Risan Montenegro

RISAN is situated in the northern part of BokaKotorska Bay, in the territory included in the UNESCO World Heritage List. It is the oldest settlement in Boka Kotorska. It is mentioned in the 3rd century B.C. as a fortified Illyrian town, the capital of the queen Teuta. After the fall of the Western Roman Empire in 476, Risan (Rizon) was the cultural and political center of the Bay, named Sinus Rhizonicus after it. Later on, the town belonged to the rulers of Zeta and Bosnia and Herzegovina, to the Dubrovnik Republic, then to the Turks, Venetians and Austrians. From the early history of the town, from the 8th century BC, some drawings on the wall of a cave close to the village of Lipci, some 500 meters from the coast, have remained.

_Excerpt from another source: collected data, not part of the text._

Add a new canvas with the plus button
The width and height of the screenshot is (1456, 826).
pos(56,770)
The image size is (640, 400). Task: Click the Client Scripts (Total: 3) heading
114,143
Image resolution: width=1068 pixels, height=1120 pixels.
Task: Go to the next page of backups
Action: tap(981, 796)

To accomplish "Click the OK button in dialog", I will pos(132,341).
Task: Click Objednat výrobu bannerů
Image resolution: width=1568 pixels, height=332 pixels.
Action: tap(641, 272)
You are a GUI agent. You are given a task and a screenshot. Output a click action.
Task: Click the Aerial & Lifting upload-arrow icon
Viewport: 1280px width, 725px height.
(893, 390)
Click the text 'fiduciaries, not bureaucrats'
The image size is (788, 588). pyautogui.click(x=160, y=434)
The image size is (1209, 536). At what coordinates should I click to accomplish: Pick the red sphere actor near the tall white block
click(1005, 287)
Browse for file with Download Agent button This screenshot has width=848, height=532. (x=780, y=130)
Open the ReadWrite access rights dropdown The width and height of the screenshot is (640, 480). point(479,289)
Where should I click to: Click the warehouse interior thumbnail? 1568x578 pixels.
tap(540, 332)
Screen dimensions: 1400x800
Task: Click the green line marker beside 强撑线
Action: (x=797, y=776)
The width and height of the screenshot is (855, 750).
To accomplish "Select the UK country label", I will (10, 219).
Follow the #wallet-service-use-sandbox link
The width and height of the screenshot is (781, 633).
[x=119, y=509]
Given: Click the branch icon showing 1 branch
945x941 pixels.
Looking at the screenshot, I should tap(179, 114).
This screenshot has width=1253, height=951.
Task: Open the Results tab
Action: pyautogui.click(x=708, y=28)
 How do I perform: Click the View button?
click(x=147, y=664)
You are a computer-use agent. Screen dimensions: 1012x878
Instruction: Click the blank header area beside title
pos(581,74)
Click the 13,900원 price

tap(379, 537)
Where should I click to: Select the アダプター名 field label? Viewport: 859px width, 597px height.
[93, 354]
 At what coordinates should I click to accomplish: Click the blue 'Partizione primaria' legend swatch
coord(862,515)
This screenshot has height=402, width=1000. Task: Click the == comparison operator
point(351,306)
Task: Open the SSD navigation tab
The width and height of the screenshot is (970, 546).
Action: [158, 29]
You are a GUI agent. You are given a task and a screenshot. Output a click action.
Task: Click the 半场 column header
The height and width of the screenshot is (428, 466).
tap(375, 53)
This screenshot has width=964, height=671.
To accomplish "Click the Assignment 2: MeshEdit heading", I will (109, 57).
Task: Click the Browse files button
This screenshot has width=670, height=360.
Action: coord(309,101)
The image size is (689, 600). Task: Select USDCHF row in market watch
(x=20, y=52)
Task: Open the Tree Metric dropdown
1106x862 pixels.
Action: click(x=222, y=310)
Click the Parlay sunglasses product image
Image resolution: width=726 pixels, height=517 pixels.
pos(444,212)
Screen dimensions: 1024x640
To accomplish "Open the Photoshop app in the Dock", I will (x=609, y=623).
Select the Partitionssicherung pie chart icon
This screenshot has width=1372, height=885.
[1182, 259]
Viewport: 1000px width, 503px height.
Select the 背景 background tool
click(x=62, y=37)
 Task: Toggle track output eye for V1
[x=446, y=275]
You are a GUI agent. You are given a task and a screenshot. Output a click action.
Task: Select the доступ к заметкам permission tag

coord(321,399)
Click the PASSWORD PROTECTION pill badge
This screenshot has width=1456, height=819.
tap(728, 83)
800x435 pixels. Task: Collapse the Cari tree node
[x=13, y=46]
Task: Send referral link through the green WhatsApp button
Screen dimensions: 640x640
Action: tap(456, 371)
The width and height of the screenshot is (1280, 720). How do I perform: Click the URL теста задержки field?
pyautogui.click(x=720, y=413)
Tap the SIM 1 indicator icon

ROMAN MOSAICS - The most interesting archaeological finds in Risan are the remnants of a larger, representative Roman housing unit with the mosaics from the end of the 2nd and the beginning of the 3rd century, located in the southeast part of Risan. The preserved floor mosaics are executed in the opus tessallatum technique that is, drawing, using pebbles of different colours, geometrical and floral ornaments against the white back ground. The mosaics demonstrate different artistic styles composed in poly-chrome geometrical patterns.  The only exception is the mosaic preserved in the north-eastern part of the building, the one with a floral pattern which contains figure representation of the reclining Hypnos, the god of sleep. It is one of the most important archaeological sites in Montenegro, and as such is designated as a protected cultural monument.